## SET PROBLEM 1
Copy out the entries from the line containing "Task: Select the Show breadcrumb item" down to the line containing "[x=374, y=195]", including both of those lines, without changing anything.

## EXTRACT PROVIDED
***
2. Steep (cold brew)
Cover the pitcher and refrigerate. Steep the tea in the cold refrigerator for 8–12 hours depending on desired strength (8 hours for a lighter brew, up to 12 for a stronger flavor). Cold brew yields smoother, less bitter iced tea than hot-brew-then-chill.
3. Strain and chill
After steeping, remove tea bags or strain out loose leaves through a fine mesh sieve or tea strainer into a clean pitcher. Taste and adjust strength — if too weak, you may brew longer next time. Return the strained tea to the refrigerator to ensure it is fully cold before serving.
4. Sweeten (optional)
If you want sweetened iced tea, stir in simple syrup to taste while the tea is cold. Start with 2–4 tablespoons (about 30–60 ml) per 8 cups and increase if desired. Simple syrup blends easily into cold tea; granulated sugar will not dissolve well in cold liquid.
5. Serve
Fill tall glasses with about 1 cup of ice each. Pour the cold tea over the ice. Garnish each glass with a lemon slice and a sprig of fresh mint if desired. Serve immediately.
Optional Simple Syrup
6. Make simple syrup: combine 1 cup granulated sugar and 1 cup water in a small saucepan. Heat over medium, stirring occasionally, until the sugar is completely dissolved and the mixture is clear. Do not boil longer than necessary. Remove from heat and let cool to room temperature. Transfer to a sealed jar and refrigerate. Syrup will keep for up to 2 weeks. Use 2–4 tablespoons per 8 cups of tea, or to taste.
***
## SET PROBLEM 2
List every section heading in the iced tea instructions.

## MATERIALS PROVIDED
***
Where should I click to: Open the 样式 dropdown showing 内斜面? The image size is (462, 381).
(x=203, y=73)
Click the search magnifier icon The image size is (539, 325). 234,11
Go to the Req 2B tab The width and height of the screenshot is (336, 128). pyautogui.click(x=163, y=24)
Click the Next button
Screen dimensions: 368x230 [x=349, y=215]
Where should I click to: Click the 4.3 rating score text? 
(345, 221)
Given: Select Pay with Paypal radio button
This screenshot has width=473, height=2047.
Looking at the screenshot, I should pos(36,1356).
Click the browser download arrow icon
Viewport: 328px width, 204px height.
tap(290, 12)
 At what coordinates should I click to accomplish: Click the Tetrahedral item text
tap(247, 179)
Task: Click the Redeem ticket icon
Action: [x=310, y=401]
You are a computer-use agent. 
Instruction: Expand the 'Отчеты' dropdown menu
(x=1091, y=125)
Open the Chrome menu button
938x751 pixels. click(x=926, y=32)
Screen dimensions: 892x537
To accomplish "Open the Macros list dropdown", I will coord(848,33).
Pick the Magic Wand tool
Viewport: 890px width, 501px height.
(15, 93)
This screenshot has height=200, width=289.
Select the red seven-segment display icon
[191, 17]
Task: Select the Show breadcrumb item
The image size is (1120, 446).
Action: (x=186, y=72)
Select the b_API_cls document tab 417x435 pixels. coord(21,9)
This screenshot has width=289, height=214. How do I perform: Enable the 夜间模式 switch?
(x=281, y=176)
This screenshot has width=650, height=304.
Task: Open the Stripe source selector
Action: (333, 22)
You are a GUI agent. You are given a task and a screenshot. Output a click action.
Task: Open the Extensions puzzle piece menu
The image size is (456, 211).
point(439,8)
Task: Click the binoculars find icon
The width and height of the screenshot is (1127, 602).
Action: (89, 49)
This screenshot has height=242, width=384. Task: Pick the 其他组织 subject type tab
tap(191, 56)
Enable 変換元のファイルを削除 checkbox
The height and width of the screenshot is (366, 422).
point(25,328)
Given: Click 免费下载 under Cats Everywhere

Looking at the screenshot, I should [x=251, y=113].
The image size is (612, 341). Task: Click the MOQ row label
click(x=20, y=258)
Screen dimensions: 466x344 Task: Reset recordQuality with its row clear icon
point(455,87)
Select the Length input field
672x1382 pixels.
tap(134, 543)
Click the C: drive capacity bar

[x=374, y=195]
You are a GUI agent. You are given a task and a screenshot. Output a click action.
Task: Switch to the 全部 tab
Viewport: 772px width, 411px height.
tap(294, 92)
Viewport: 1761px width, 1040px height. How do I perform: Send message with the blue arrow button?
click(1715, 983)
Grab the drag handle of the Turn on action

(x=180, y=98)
***
## SOLUTION 1
Task: Select the Show breadcrumb item
The image size is (1120, 446).
Action: (x=186, y=72)
Select the b_API_cls document tab 417x435 pixels. coord(21,9)
This screenshot has width=289, height=214. How do I perform: Enable the 夜间模式 switch?
(x=281, y=176)
This screenshot has width=650, height=304.
Task: Open the Stripe source selector
Action: (333, 22)
You are a GUI agent. You are given a task and a screenshot. Output a click action.
Task: Open the Extensions puzzle piece menu
The image size is (456, 211).
point(439,8)
Task: Click the binoculars find icon
The width and height of the screenshot is (1127, 602).
Action: (89, 49)
This screenshot has height=242, width=384. Task: Pick the 其他组织 subject type tab
tap(191, 56)
Enable 変換元のファイルを削除 checkbox
The height and width of the screenshot is (366, 422).
point(25,328)
Given: Click 免费下载 under Cats Everywhere

Looking at the screenshot, I should [x=251, y=113].
The image size is (612, 341). Task: Click the MOQ row label
click(x=20, y=258)
Screen dimensions: 466x344 Task: Reset recordQuality with its row clear icon
point(455,87)
Select the Length input field
672x1382 pixels.
tap(134, 543)
Click the C: drive capacity bar

[x=374, y=195]

## SOLUTION 2
2. Steep (cold brew)
3. Strain and chill
4. Sweeten (optional)
5. Serve
Optional Simple Syrup